A fast and simple recursive 'large file finder', no pipes required.

Usage

Run lff -h/--help or see below.

Usage: lff [OPTIONS] <DIRECTORY>

Arguments:
  <DIRECTORY>  The directory to begin searching in

Options:
  -a, --absolute                     Display absolute paths for files. Automatically true if the supplied directory isn't relative
      --base-ten                     Whether to display file sizes in KB/MB/GB over KiB/MiB/GiB when pretty-printing is enabled
      --exclude-hidden               Exclude hidden files and directories
  -e, --extension <EXTENSION>        Filter files by extension
  -l, --limit <LIMIT>                Return a maximum of this many files
  -m, --min-size-mib <MIN_SIZE_MIB>  The minimum size in MiB for displayed files, e.g. 10 = 10 MiB, 0.1 = 100 KiB [default: 50]
  -n, --name-pattern <NAME_PATTERN>  Filter file names by quoted glob patterns, e.g. '*abc*' will yield 1abc2.txt
  -p, --pretty                       Pretty-prints file sizes
  -s, --sort-method <SORT_METHOD>    How to sort found files [possible values: size, name]
  -h, --help                         Print help
  -V, --version                      Print version

Hint: to see all files in a directory, just pass -m 0.

Install from release

Begin by downloading the latest release for your operating system.

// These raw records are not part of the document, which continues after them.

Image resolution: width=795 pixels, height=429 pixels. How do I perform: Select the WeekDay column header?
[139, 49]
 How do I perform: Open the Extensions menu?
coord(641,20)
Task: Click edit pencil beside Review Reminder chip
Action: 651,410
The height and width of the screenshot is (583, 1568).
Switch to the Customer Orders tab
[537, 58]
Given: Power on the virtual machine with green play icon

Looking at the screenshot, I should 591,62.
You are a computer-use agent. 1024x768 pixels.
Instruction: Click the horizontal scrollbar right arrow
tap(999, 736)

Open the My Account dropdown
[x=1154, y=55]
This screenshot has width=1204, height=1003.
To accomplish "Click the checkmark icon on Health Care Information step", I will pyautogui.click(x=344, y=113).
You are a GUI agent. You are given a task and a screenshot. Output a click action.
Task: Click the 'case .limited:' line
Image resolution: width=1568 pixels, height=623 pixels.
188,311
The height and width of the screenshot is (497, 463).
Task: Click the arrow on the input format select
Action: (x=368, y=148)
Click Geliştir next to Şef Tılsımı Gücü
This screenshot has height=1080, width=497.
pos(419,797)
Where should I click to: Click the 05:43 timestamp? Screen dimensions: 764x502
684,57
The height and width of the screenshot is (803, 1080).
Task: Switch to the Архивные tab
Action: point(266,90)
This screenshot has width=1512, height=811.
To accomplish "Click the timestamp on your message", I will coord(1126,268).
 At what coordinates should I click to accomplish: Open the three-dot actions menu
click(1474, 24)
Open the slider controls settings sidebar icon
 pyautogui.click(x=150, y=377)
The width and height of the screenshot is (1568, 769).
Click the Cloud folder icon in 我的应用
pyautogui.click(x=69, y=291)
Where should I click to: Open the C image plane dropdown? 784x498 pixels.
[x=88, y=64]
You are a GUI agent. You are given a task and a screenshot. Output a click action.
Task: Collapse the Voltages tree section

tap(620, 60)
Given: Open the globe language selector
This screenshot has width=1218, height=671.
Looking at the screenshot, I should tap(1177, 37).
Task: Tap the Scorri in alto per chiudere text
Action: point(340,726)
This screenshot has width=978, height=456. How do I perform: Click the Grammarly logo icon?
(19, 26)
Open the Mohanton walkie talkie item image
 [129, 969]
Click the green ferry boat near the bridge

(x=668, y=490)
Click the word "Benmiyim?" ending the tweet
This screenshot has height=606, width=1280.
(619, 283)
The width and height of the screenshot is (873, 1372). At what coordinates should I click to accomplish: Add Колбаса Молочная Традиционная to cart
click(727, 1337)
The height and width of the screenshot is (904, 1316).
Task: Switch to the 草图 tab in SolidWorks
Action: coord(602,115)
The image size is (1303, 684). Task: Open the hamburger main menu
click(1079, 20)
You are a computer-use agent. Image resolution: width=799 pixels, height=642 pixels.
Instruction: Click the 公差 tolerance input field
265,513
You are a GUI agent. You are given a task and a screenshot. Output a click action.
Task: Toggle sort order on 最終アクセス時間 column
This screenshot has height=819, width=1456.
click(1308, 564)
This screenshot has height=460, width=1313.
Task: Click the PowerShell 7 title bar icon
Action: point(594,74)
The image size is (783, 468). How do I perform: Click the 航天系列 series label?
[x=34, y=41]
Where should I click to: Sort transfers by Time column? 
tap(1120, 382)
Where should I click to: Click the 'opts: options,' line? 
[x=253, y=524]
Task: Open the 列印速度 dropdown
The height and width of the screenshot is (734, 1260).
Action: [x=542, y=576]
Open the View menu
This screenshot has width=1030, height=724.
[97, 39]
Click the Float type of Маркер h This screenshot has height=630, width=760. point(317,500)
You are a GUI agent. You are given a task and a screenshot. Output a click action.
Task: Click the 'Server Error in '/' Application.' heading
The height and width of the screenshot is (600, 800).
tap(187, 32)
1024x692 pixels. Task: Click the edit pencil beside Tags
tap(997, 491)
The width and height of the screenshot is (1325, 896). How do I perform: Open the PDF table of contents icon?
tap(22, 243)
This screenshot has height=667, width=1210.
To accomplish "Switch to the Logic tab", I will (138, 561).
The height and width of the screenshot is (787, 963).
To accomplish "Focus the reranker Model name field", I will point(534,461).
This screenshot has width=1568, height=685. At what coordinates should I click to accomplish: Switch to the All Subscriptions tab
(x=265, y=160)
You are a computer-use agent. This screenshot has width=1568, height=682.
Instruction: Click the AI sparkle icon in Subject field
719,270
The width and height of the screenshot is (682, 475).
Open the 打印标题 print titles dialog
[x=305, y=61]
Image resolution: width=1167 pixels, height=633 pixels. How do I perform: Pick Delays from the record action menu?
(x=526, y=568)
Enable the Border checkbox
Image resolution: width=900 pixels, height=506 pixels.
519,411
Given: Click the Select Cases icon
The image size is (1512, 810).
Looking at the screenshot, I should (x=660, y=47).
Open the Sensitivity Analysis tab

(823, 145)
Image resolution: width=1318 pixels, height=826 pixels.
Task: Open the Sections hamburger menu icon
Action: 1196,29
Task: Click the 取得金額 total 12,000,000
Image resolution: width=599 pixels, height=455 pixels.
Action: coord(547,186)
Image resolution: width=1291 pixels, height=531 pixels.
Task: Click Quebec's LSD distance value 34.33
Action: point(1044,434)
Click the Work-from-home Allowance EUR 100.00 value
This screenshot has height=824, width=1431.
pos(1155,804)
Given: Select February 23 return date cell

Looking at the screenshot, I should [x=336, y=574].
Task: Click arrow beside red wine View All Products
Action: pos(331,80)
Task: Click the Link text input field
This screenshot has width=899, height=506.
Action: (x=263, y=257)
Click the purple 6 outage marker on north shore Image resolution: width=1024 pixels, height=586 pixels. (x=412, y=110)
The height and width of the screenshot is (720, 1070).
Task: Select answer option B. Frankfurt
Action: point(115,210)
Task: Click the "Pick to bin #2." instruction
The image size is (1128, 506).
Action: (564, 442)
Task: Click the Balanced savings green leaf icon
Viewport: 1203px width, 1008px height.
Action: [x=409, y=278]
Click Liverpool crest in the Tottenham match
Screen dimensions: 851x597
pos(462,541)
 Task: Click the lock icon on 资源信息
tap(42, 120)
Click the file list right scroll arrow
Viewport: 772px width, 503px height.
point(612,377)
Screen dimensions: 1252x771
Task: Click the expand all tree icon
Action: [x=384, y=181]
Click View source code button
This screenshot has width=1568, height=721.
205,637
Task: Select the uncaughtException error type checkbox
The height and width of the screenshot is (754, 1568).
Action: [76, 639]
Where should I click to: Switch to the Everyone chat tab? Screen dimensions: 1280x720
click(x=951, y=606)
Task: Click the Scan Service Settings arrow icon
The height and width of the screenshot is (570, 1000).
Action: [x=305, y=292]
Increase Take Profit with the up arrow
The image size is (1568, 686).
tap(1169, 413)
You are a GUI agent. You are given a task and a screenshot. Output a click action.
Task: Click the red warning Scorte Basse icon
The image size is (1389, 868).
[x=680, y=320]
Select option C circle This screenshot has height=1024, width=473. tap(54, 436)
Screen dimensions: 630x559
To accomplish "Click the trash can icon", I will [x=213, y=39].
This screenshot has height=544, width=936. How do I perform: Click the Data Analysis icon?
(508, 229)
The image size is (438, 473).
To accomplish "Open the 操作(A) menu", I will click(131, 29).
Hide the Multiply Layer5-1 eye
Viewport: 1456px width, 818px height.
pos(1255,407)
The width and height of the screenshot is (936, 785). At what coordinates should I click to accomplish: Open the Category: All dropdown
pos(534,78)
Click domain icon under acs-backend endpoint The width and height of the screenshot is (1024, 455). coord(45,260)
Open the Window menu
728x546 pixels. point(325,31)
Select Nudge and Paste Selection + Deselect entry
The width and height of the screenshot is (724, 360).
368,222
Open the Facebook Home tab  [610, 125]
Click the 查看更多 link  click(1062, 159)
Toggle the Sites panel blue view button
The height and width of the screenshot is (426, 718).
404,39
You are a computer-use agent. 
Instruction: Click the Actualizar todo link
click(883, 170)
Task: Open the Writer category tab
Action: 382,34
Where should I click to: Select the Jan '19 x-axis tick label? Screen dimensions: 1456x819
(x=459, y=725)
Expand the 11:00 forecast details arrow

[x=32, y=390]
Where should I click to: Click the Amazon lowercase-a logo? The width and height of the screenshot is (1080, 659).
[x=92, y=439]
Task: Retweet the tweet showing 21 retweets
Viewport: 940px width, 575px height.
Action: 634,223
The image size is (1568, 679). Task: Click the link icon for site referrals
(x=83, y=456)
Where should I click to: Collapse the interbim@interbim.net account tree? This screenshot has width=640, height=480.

lff is currently published for macOS and Ubuntu, but support can be added for other Linux distros on request. In the interim, other distros should be able to install from source.

With respect to architectures, lff is ARM-based on macOS and x86-based on Ubuntu. ARM-based releases for Ubuntu or other Linux distros can be similarly added on request.

Installation steps:

  1. Extract the downloaded tarball using tar -xzvf.
  2. A binary will be extracted; copy this to your chosen binaries directory (e.g. /usr/bin, /usr/local/bin).
  3. You should now be able to run lff from any terminal.

Build from source

In order to build from source, Rust and Cargo must be installed - rustup is usually the easiest way to do this.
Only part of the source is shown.